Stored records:
↓

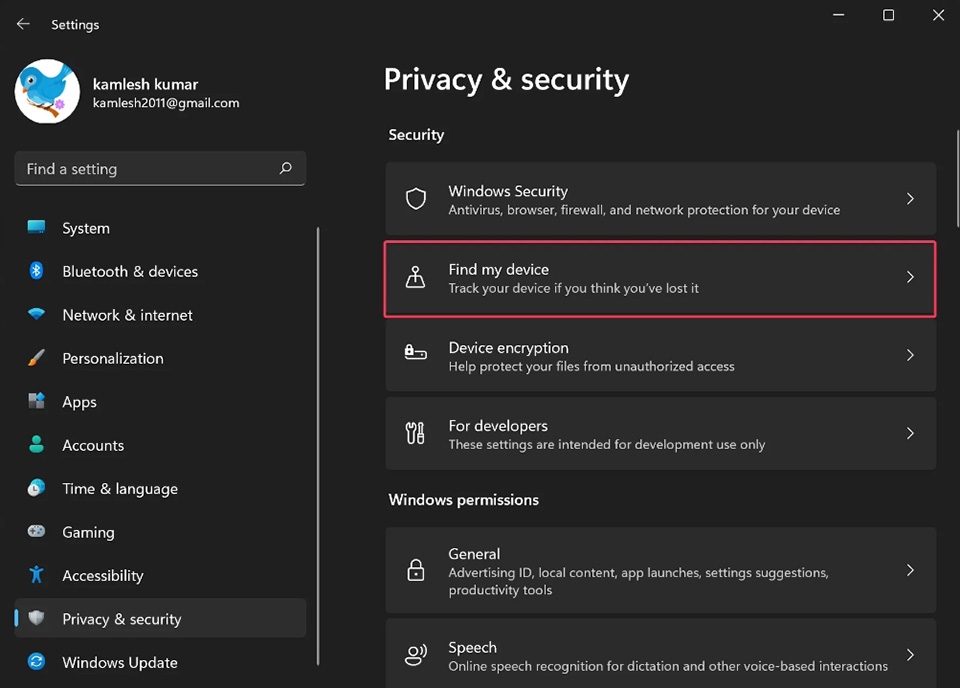Expand Device encryption using its chevron
This screenshot has width=960, height=688.
(x=910, y=355)
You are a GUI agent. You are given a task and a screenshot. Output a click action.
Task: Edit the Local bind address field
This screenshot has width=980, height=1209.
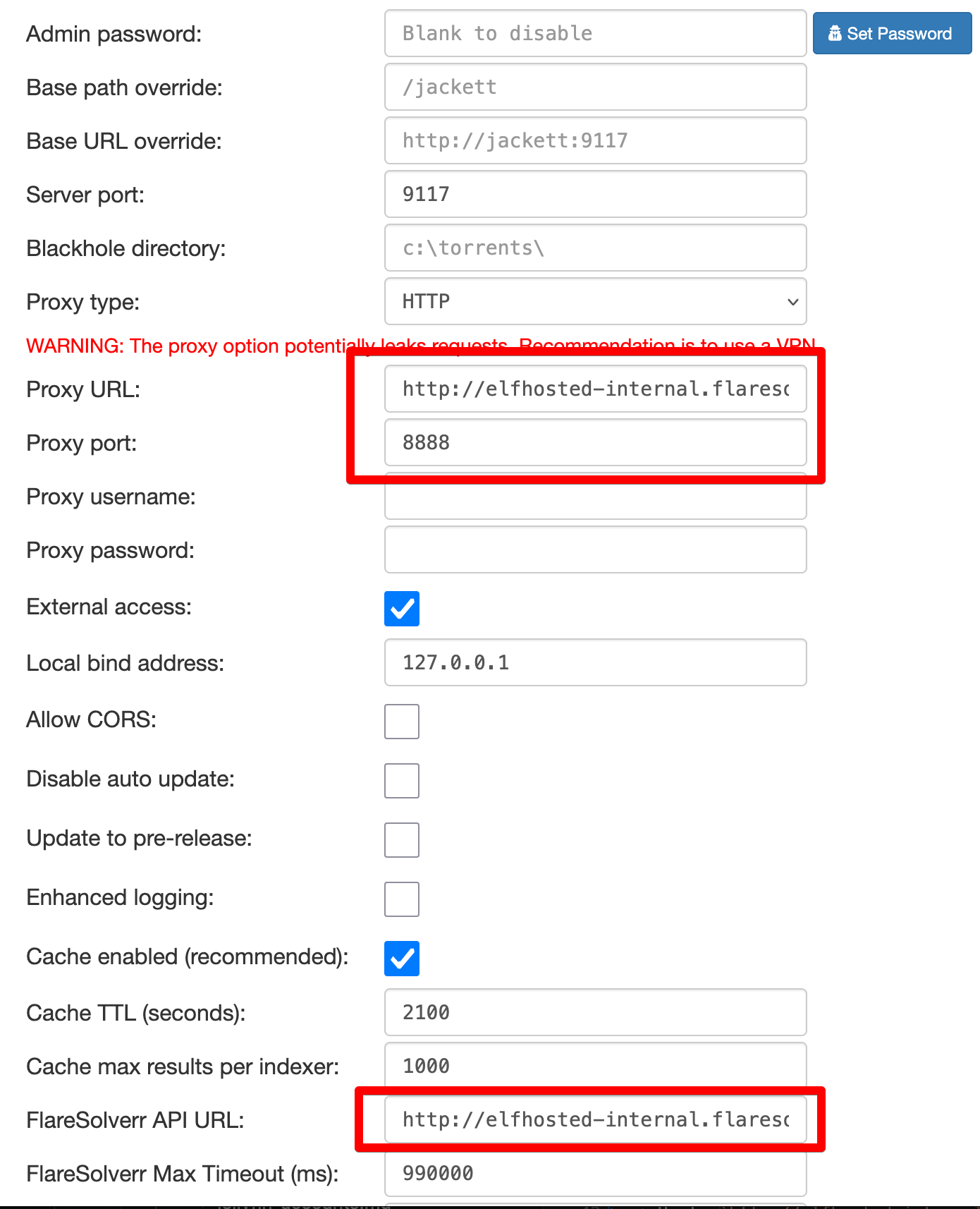[595, 662]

↑

Task goal: Return only the lines from the one that contains "Task: Edit the Local bind address field" through the closing line of the data, inclusive, reproduced exactly and with every picture left out.

Result for this exercise:
Task: Edit the Local bind address field
This screenshot has width=980, height=1209.
[595, 662]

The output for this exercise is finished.